Zona Merah, Ponorogo Akhirnya Resmi Berlakukan PPKM

KBRN, Ponorogo : Kabupaten Ponorogo akhirnya resmi menerapkan Pemberlakuan Pembatasan Kegiatan Masyarakat (PPKM) tertanggal Jumat, 22 januari 2021.

Keputusan tersebut tertuang melalui Surat Edaran resmi Nomor : 713/235/405.01.3/2021 tentang Pemberlakukan Pembatasan Kegiatan Masyarakat Untuk Pengendalian Penyebaran Corona Viris Desease (COVID-19) di Kabupaten Ponorogo yang ditanda tangani langsung Bupati Ponorogo Ipong Muchlissoni. Sebagaiman rilis yang disampaikan Alim Nor Faizin, Kasi Humas Dinas Komunikasi Informatika, dan Statistik Kabupaten Ponorogo kepada media.

“PPKM mulai berlaku hari ini, 22 Januari 2021” terang Alim,, Jumat (22/1/2021).

PPKM di kabupaten Ponorogo akan berlangsung selama 14 hari mulai tanggal  22 januari 2021 sampai dengan 4 Februari 2021.

Diantara point dalam pemberlakuan PPKM adalah menerapkan pengaturan jam malam di seluruh wilayah kabupaten Ponorogo dimulai pukul 20.00 WIB s/d 04.00 WIB dan akan dilakukan pemadaman PJU di sepanjang jalan protokol dalam kota.
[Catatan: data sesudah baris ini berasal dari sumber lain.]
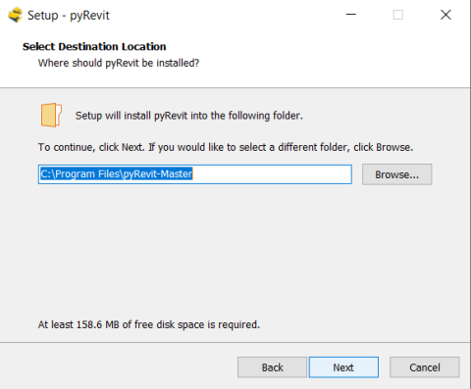The image size is (471, 389).
Task: Click the 158.6 MB disk space notice
Action: 149,324
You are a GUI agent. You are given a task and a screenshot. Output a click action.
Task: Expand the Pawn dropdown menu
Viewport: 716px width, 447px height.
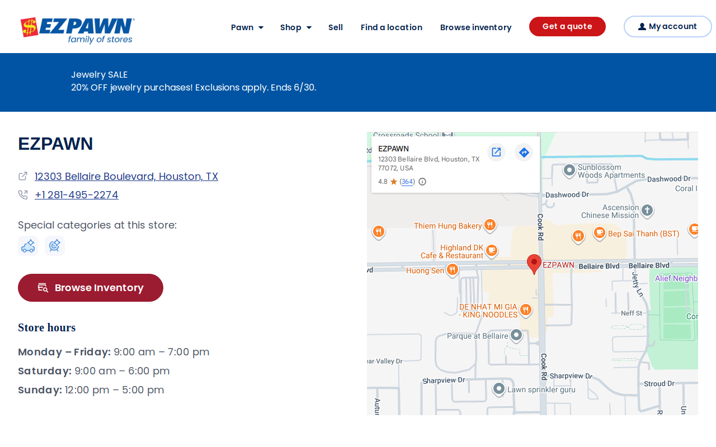pyautogui.click(x=247, y=27)
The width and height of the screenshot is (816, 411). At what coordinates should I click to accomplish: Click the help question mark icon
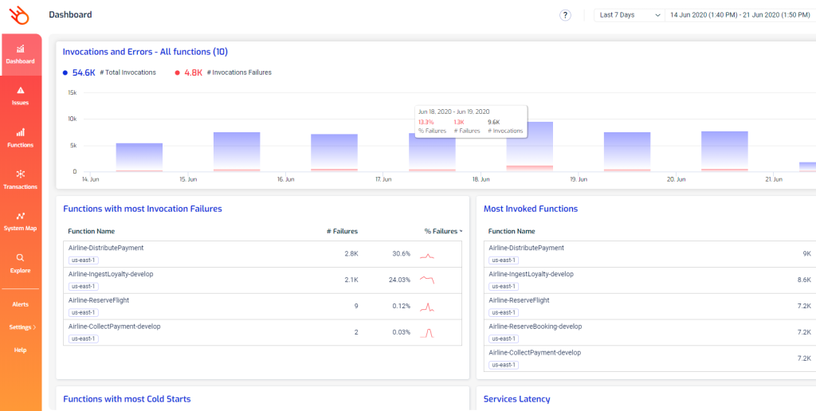pyautogui.click(x=565, y=15)
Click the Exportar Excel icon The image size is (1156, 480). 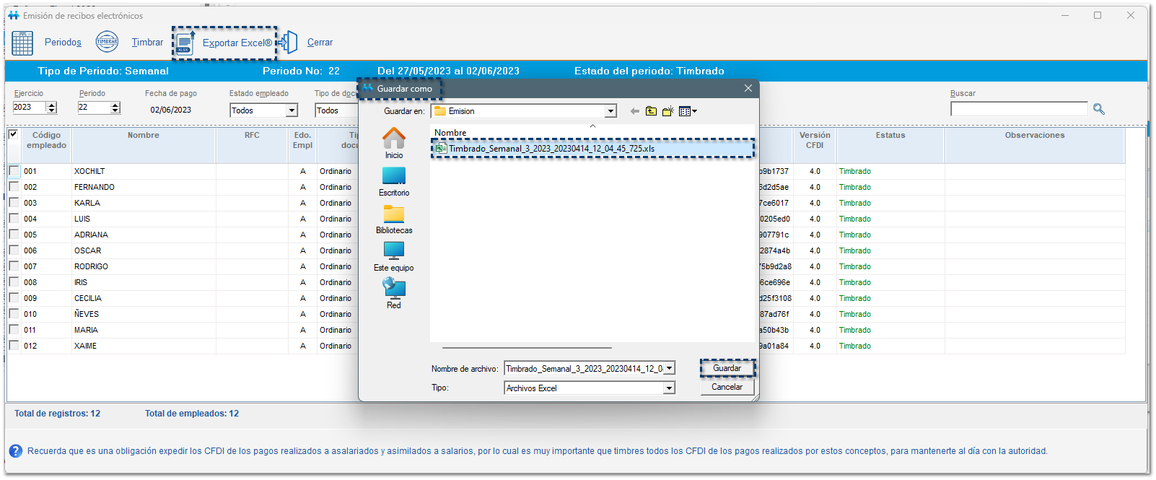(x=185, y=43)
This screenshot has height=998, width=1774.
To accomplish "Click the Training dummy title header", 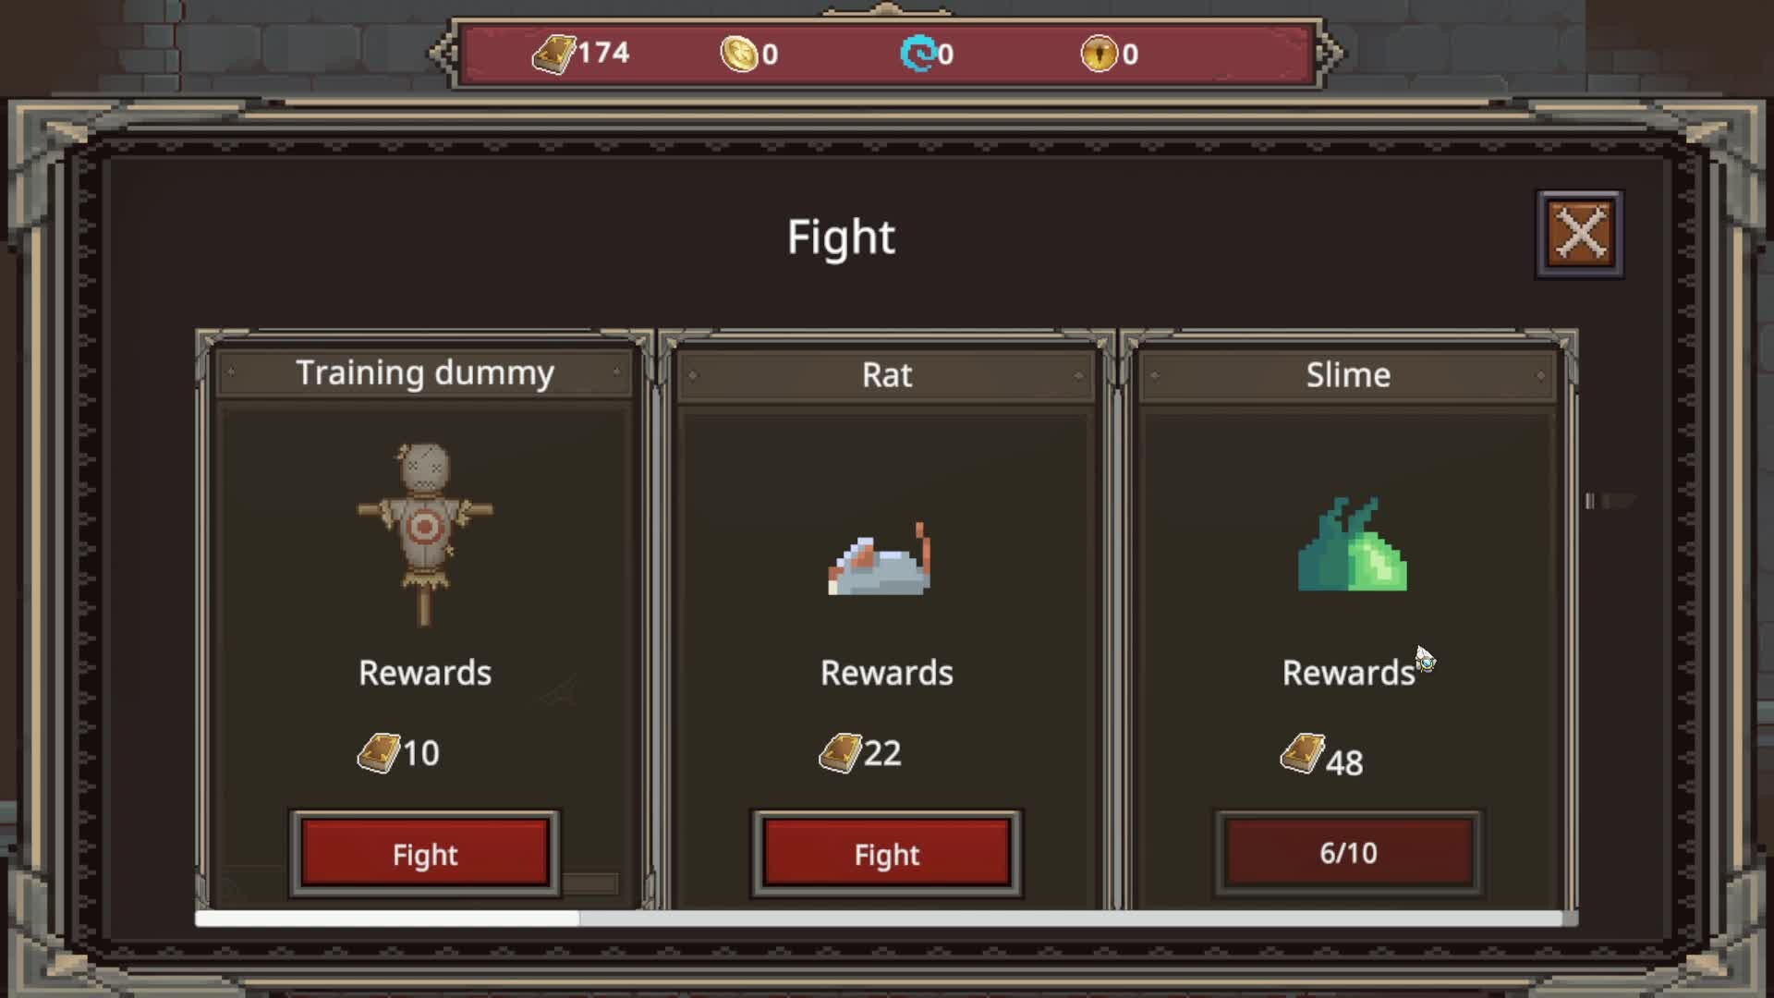I will click(x=425, y=373).
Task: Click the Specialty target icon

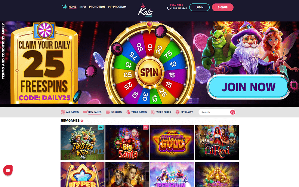Action: [x=178, y=112]
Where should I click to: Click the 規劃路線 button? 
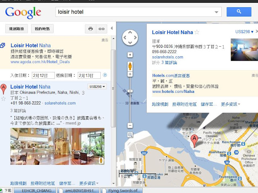coord(17,29)
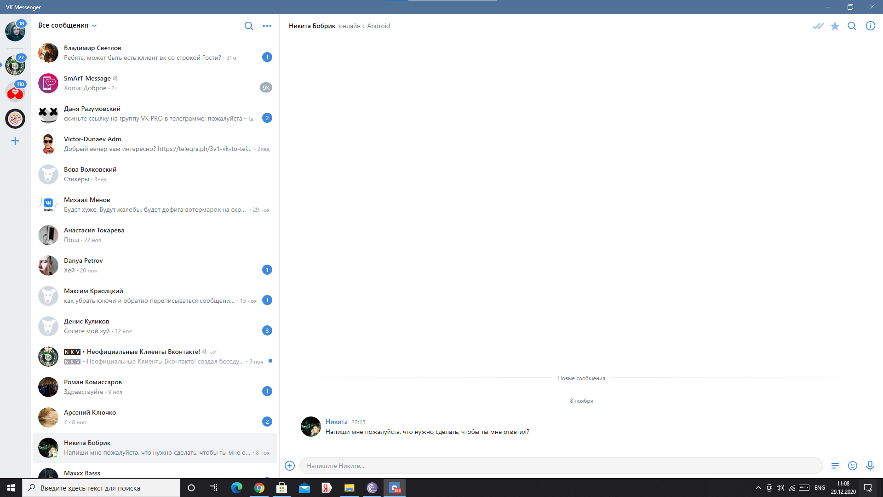Switch to the account with 110 notifications
883x497 pixels.
pyautogui.click(x=15, y=92)
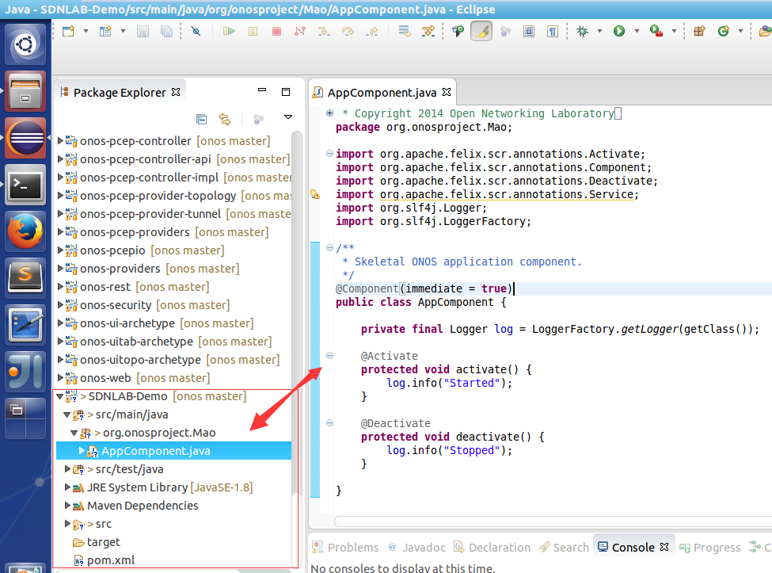Toggle Mark Occurrences highlighter button
772x573 pixels.
click(481, 32)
Membatasi aktivitas tempat atau kerja perkantoran dengan menerapkan Work From Home (WFH) sebesar 75 persen dan Work From Office (WFO) sebesar 25 persen secara ketat. Bagi tempat kerja atau kantor yang bersifat pelayanan dengan mengurangi jam layanan operasional minimal satu jam.

Melakukan pembatasan jumlah pengunjung dan jam kegiatan operasional terhadap kafe, resto dan atau sejenisnya yaitu maksimal 25 persen dari kapasitas dan jam operasional sampai dengan pukul 20.00 WIB.dan pemberlakuakn pembelajaran daring. Sebagaimana disampaikan sekretaris daerah Kabupaten Ponorogo Agus Pramono.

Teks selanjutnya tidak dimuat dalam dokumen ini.